The Aeroméxico (AM, México City International) parent announced on December 16 a tender offer in which “a company, not related to Aeroméxico” would be giving shareholders the option of withdrawing from the stock before an imminent capitalisation of the airline’s debts that will “substantially dilute” current shares on emerging from Chapter 11.

Delta’s stake would be diluted from 49% to 20%, while Apollo Global Management, which provided the USD1 billion debtor-in-possession (DIP) financing to Grupo Aeroméxico, would become the Mexican carrier’s biggest shareholder.

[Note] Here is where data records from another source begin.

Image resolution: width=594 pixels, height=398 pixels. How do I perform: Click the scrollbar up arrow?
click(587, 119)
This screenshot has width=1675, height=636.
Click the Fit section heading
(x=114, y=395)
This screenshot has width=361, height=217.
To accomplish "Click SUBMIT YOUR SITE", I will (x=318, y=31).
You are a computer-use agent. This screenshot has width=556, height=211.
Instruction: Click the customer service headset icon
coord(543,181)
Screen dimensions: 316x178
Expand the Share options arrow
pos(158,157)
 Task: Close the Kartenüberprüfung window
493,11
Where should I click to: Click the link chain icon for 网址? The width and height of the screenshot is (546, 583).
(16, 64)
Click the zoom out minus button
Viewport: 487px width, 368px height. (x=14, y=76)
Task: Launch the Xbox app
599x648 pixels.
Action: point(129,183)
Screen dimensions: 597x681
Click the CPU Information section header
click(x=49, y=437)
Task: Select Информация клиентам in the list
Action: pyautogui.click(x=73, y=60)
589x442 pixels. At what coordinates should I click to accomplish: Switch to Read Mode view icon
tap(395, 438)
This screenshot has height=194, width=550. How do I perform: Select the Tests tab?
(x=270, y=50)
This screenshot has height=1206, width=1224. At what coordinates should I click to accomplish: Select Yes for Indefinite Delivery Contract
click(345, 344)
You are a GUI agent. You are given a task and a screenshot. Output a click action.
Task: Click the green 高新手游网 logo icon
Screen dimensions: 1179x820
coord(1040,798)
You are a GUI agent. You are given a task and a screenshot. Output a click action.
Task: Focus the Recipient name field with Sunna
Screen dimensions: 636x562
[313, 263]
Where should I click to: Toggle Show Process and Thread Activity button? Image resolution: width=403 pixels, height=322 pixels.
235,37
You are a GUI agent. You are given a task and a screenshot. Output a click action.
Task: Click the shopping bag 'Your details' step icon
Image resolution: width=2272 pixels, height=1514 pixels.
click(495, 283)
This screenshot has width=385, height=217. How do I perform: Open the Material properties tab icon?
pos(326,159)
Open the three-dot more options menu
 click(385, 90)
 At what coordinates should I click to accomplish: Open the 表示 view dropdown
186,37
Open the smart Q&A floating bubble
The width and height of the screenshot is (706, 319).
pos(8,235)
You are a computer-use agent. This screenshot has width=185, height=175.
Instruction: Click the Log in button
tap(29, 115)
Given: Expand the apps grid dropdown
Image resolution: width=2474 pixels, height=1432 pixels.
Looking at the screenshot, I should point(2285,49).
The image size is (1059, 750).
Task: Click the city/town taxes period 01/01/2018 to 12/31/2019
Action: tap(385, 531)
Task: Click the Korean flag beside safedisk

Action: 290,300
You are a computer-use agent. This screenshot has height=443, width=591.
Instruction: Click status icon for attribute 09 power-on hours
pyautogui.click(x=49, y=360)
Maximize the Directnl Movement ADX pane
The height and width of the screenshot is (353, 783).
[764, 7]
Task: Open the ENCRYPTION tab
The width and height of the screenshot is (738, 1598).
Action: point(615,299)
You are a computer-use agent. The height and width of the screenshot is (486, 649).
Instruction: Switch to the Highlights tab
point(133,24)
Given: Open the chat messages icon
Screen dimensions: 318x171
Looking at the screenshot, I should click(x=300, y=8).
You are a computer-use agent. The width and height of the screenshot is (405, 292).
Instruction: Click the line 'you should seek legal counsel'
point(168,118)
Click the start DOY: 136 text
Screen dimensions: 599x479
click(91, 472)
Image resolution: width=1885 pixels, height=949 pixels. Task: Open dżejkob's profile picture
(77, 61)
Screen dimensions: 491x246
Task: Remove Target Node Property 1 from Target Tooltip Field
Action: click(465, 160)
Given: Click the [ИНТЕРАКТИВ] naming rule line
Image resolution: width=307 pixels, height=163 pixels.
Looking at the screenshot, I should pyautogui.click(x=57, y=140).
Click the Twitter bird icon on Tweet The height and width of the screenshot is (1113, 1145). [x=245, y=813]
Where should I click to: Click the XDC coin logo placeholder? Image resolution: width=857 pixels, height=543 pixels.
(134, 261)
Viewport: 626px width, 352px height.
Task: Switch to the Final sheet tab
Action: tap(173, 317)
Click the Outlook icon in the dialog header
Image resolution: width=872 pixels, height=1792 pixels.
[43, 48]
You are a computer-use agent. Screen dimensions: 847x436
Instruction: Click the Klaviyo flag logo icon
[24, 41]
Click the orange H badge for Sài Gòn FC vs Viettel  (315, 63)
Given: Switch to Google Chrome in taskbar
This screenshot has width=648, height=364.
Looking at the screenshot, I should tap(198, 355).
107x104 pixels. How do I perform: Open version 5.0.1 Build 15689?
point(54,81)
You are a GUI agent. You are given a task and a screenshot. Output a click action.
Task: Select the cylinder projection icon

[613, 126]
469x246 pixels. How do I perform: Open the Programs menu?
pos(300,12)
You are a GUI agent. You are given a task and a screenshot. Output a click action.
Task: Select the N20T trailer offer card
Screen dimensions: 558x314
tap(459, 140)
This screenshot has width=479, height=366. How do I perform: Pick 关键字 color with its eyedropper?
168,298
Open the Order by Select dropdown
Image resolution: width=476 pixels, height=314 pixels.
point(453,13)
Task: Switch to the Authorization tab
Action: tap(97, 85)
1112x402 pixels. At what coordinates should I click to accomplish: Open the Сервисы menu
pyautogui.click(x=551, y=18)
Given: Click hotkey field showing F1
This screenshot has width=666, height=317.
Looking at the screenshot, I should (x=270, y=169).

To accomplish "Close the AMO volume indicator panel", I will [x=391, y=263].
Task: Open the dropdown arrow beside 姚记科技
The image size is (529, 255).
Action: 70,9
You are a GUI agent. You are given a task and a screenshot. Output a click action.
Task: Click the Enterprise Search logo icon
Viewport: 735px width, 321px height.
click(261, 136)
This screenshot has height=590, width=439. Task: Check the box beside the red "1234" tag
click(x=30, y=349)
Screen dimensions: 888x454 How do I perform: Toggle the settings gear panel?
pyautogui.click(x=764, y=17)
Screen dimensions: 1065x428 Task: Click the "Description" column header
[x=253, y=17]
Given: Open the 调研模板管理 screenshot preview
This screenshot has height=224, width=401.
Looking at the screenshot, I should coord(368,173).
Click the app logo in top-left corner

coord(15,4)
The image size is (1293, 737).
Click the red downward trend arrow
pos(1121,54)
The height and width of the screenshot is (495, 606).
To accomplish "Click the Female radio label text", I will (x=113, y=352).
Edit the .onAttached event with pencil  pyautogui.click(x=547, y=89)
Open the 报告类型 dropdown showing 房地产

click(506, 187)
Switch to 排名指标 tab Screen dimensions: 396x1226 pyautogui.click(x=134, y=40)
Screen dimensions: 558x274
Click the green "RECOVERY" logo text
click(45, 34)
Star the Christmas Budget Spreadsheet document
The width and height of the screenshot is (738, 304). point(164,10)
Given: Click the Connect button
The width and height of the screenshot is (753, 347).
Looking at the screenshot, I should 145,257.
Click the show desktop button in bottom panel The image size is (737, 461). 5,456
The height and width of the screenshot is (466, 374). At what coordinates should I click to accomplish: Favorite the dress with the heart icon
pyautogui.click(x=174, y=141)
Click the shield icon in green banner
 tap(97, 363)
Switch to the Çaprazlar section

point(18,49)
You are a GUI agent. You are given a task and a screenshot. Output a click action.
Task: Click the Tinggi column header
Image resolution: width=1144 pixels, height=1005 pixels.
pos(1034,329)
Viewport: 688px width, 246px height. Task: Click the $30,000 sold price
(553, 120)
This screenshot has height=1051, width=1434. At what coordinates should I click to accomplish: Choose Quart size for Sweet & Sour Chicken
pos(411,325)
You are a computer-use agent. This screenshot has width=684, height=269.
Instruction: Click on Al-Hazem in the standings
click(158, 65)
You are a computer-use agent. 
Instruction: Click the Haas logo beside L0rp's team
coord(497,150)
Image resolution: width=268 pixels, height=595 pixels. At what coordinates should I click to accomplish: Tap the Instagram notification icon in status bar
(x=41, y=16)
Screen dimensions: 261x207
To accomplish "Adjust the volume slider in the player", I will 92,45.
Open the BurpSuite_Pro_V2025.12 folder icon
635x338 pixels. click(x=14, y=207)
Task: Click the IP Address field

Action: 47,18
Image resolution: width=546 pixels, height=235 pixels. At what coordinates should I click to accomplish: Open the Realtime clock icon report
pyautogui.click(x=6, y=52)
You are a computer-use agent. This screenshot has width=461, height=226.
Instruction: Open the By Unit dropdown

“We will not sit idly by as Delta tries to ram through a restructuring plan that is underpinned by an opaque economic arrangement with Apollo Global Management and seemingly egregious financial terms that defy decades of bankruptcy precedent,” the Invictus letter, signed by founder and partner Cindy Chen Delano, protested.

“Delta’s willingness to strike its own self-serving and under-disclosed deal at the expense of vendors, suppliers, employees, and other creditors is something we would expect from an unscrupulous vulture fund [but not from Delta]. We believe Delta’s largest institutional shareholders will ultimately be appalled upon learning about what has transpired during this process.”

Invictus will be taking steps to formally object to the proposed restructuring plan, it added.

“It is clear that daylight needs to shine on the actions and decisions that could position you to make hundreds of millions of dollars at the expense of other stakeholders, including the many who stand to be economically crushed under the plan preferred by Delta and Apollo,” the letter concluded.

Aeroméxico and Delta Air Lines did not immediately respond to ch-aviation’s request for comment.